Over these past weeks I keep returning to Harold Clurman’s words from his book The Fervent Years. An extraordinary group of actors and artists – including Joanna Gleason, Donna Murphy, Kate Mulgrew, Stephen McKinley Henderson, Danny Glover, Stephen Adly Guirgis – have come together to speak these words and I want to share the video with you.
It’s amazing that these words, written by Harold Clurman in 1945, looking back to the winter of 1932-33, speak so vividly and with such relevance to our own troubled times. It’s equally amazing that Harold Clurman looked out at a world in 1929 of economic ruin, with millions of Americans out of work, and thought “this is the perfect time to build a theater company!”
We dedicate this video to the medical workers for whom we cheer every night at 7pm, who save lives while providing us all with an example of how to live a life and how to make art. May our theaters soon be filled with such life giving, life affirming work! We also dedicate it to all essential workers, the backbone of our country.
Finally I hope this video stimulates and inspires young people, by virtue of Harold’s words and the voices and example of the work and lives of the participating artists, to search, as the members of the Group Theater did way back when, for reasons to be! and ways to give!
We stand in solidarity with the heroic health care workers and essential workers and with each and every one of you.

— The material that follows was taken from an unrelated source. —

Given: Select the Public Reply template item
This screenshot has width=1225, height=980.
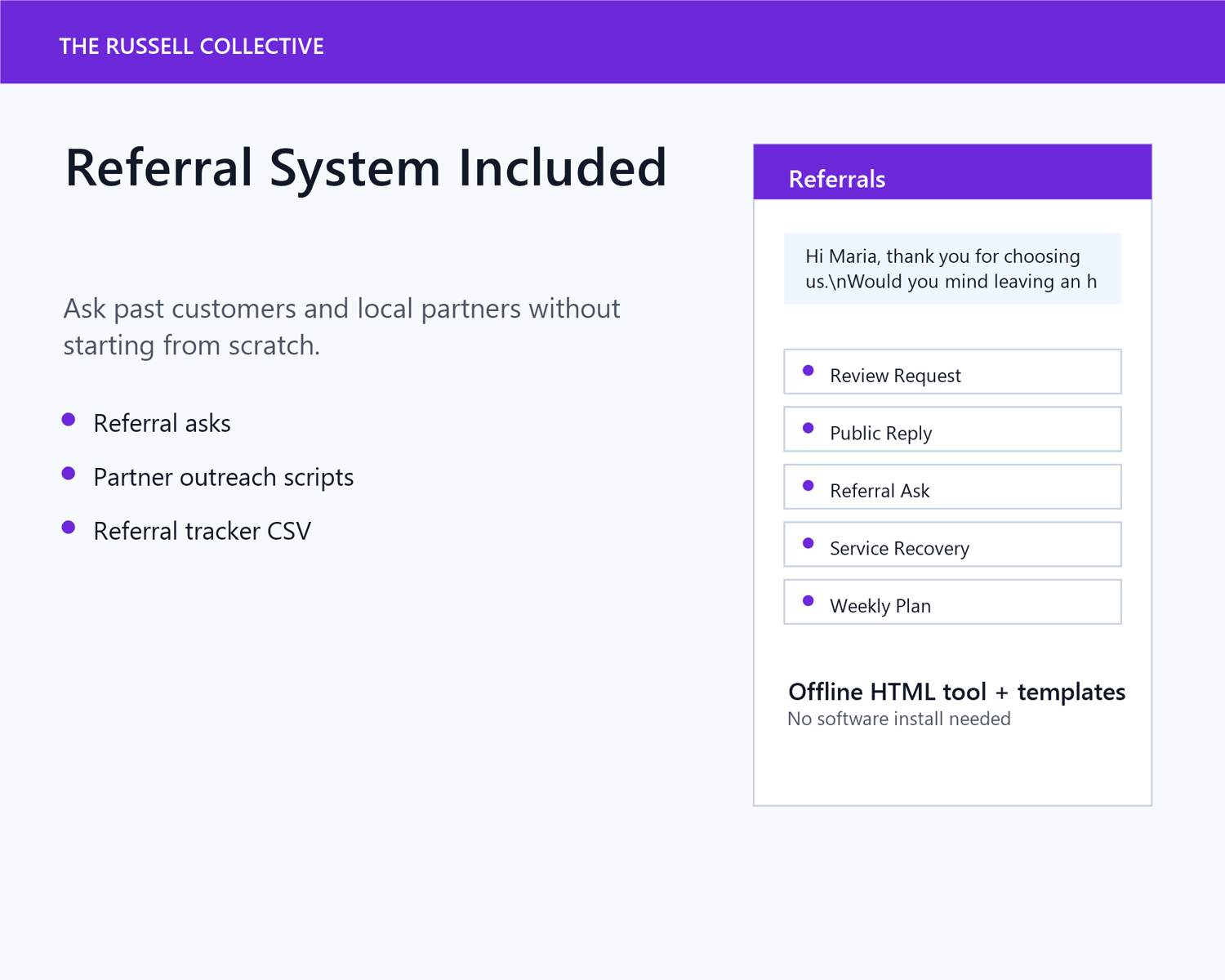Looking at the screenshot, I should coord(952,429).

“The strength I drew from this period of apparently aimless ambling through the dark of depressed areas in place and spirit was crystalized for me one day when I was struck as if by a miracle of conversion with the feeling that no matter how bitter things became for me, personally, professionally, economically I would never allow myself to be destroyed from within; it would never get me down; I would sustain all kinds of disappointment and distress without ceasing to believe, to hope, to love. I would never yield to the temptation of pessimism, to the ease of despair or withdrawal. It was as if I took an inner vow
never to allow, gradually the traffic to smother
With noise and fog the flowing of the spirit.
I believed, as some ancient had said: ‘it is not within thy power to to finish the task, nor is it thy liberty to abandon it.’ From this inexorable maxim I drew an abiding joy. In this sense I swore fealty to myself.
Thus that historically cruel winter of 1932-33, which chilled so many of us like a world’s end, became for me a time of renewed faith, because I seemed to be withstanding a sort of test.”